1. ## Integral... where is my error

I've done a pretty similar one, but for this one I don't get what I should get. I post the integral and my steps : $\omega=\int_0^{\frac{\pi}{4}} \frac{dx}{1+\sin (x)}$.
Let $x=2\arctan (u)$, $dx= \frac{2}{1+u^2}du$.
$\Rightarrow \omega=\int \frac{\frac{2}{1+u^2}}{1+\sin (2\arctan(u))}du$. Let $\theta=\arctan (u)$. $\Rightarrow \sin (2\arctan (u))=\sin (2\theta)=2\cos (\theta)\sin (\theta)$. But as $\cos (\theta)=\frac{1}{\sqrt{1+u^2}}$ and $\sin (\theta)=\frac{u}{\sqrt{1+u^2}}$, we have that $\omega= \int \frac{\frac{2}{1+u^2}}{\frac{2u}{1+u^2}}du=\int \frac{du}{u}=\ln |u| +C$, backsub I get $\ln |\tan \left( \frac{x}{2}\right)|+C$. Putting the limits I finally get that $\omega$ is worth $\ln|\tan \left( \frac{\pi}{8}\right) |+C$ since $\tan(0)=0$. But the answer should be $2-\sqrt 2$ according to Mathematica...
I didn't see my error even when typing all this in Latex. Note that for simplicity I didn't take in count the limits of the integral, so it's not mathematically correct to say that $\omega$ is worth all the steps I did before to get to the last value (from which it should be equal to, but it seems it isn't).
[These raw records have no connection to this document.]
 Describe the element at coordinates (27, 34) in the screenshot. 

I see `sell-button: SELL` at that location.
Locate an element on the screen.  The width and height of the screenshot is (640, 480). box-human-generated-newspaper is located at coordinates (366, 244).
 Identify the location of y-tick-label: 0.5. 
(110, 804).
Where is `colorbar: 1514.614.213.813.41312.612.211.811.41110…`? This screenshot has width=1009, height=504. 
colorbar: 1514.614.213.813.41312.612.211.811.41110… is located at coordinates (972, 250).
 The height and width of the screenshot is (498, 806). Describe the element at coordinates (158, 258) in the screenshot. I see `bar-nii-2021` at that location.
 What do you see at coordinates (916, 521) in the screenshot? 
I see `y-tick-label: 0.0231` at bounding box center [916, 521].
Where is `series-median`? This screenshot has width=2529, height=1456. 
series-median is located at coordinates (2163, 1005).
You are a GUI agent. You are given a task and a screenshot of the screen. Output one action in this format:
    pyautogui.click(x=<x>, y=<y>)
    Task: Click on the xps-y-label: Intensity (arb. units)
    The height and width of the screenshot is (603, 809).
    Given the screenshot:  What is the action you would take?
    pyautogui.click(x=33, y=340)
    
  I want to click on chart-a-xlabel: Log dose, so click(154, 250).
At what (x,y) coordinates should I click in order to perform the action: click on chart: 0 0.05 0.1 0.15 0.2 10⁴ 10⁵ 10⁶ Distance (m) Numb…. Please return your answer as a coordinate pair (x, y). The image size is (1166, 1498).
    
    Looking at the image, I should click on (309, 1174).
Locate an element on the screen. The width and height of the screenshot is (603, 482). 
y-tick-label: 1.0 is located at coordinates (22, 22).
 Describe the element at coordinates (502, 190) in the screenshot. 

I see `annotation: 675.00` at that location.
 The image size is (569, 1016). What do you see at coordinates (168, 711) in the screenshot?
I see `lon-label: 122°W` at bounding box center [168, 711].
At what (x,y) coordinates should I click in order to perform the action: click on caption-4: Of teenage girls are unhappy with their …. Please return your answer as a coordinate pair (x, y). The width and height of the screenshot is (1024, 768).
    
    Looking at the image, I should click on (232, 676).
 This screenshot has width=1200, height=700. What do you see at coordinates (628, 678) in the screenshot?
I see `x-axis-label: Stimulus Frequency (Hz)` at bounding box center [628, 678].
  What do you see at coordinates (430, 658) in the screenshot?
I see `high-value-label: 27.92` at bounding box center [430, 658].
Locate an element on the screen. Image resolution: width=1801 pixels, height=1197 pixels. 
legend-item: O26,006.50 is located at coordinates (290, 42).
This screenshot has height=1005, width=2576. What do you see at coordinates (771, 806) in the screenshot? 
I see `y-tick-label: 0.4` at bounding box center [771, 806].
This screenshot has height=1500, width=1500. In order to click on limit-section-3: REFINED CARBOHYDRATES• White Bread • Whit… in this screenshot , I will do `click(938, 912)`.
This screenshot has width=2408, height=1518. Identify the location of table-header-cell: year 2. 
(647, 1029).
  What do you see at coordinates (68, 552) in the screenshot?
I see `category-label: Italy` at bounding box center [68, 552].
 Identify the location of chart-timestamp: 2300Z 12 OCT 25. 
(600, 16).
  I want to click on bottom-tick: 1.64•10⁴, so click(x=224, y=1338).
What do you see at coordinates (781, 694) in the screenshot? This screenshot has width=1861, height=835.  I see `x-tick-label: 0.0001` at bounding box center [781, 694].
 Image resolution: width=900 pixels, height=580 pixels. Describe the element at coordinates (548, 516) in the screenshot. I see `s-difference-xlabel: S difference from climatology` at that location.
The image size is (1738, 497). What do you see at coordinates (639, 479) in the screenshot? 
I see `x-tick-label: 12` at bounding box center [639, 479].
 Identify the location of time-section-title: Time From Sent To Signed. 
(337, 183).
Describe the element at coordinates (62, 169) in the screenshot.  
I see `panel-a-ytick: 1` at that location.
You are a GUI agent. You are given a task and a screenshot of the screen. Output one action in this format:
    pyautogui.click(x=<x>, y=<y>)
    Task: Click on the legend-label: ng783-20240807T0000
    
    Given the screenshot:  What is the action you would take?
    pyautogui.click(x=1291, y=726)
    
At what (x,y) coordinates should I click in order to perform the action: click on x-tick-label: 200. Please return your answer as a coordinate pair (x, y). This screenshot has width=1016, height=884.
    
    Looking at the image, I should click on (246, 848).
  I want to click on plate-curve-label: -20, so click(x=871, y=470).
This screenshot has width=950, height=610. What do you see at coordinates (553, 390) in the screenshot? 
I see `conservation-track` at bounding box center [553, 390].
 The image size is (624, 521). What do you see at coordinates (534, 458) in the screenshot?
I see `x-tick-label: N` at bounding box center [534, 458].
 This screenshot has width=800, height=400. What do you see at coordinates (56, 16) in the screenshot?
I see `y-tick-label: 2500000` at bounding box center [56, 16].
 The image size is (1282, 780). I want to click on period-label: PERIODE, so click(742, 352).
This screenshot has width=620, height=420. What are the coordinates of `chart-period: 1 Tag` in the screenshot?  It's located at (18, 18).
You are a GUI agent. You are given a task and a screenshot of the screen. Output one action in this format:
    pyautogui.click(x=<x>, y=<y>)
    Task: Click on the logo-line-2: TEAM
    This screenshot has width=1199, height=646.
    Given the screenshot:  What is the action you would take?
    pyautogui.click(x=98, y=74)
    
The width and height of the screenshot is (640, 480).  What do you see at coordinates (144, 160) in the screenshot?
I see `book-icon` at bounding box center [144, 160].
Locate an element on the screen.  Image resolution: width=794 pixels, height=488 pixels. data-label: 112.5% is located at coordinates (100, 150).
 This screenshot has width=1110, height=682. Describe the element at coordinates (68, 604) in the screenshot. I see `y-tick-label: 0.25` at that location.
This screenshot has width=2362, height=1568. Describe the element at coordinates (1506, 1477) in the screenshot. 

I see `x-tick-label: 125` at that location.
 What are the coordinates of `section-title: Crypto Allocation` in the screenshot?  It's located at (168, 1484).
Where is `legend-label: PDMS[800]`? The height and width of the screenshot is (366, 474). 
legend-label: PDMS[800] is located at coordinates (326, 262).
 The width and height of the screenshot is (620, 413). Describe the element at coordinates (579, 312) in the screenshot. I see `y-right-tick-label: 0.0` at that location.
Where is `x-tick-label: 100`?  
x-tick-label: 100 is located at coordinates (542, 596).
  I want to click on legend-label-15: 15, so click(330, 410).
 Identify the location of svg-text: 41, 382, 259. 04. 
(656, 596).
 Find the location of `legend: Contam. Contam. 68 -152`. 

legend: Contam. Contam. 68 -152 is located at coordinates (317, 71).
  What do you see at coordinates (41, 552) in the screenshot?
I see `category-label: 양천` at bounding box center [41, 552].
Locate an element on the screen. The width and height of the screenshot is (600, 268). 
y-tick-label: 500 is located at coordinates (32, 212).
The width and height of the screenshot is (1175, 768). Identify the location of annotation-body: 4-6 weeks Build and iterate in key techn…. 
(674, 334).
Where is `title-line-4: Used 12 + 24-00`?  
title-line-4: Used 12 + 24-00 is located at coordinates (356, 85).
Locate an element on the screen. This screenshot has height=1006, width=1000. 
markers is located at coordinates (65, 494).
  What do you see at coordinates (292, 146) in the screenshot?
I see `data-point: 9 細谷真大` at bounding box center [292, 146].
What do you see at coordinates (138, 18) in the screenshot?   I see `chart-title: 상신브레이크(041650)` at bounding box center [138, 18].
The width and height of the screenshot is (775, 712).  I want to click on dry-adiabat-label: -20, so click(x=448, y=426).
2. Originally Posted by arbolis
I've done a pretty similar one, but for this one I don't get what I should get. I post the integral and my steps : $\omega=\int_0^{\frac{\pi}{4}} \frac{dx}{1+\sin (x)}$.
.
$\frac{1}{1+\sin x} \cdot \frac{1-\sin x}{1-\sin x} = \frac{1-\sin x}{\cos^2 x} = \sec^2 x - \frac{\sin x}{\cos^2 x}$.
Can you finish it from there?

3. .
Can you finish it from there?
Thanks a lot, I think yes. I must go to sleep now so I will try tomorrow. But to my eyes I have to do an integration by parts for $\int \sec^2(x)dx$ and a u-sub for $-\int \frac{\sin(x)}{cos^2(x)}dx$. I'd be grateful also if someone point an error of mine when I did my trig-sub since I don't see where I make an error.

4. Originally Posted by arbolis
But to my eyes I have to do an integration by parts for $\int \sec^2(x)dx$ .
This is simply $\tan x + k$.

5. Originally Posted by arbolis
I'd be grateful also if someone point an error of mine when I did my trig-sub since I don't see where I make an error.

you forgot that there was a $1$ in the denominator of the original equation..

your final integral should have been

$\omega = \int\frac{du}{(1+u)^2}$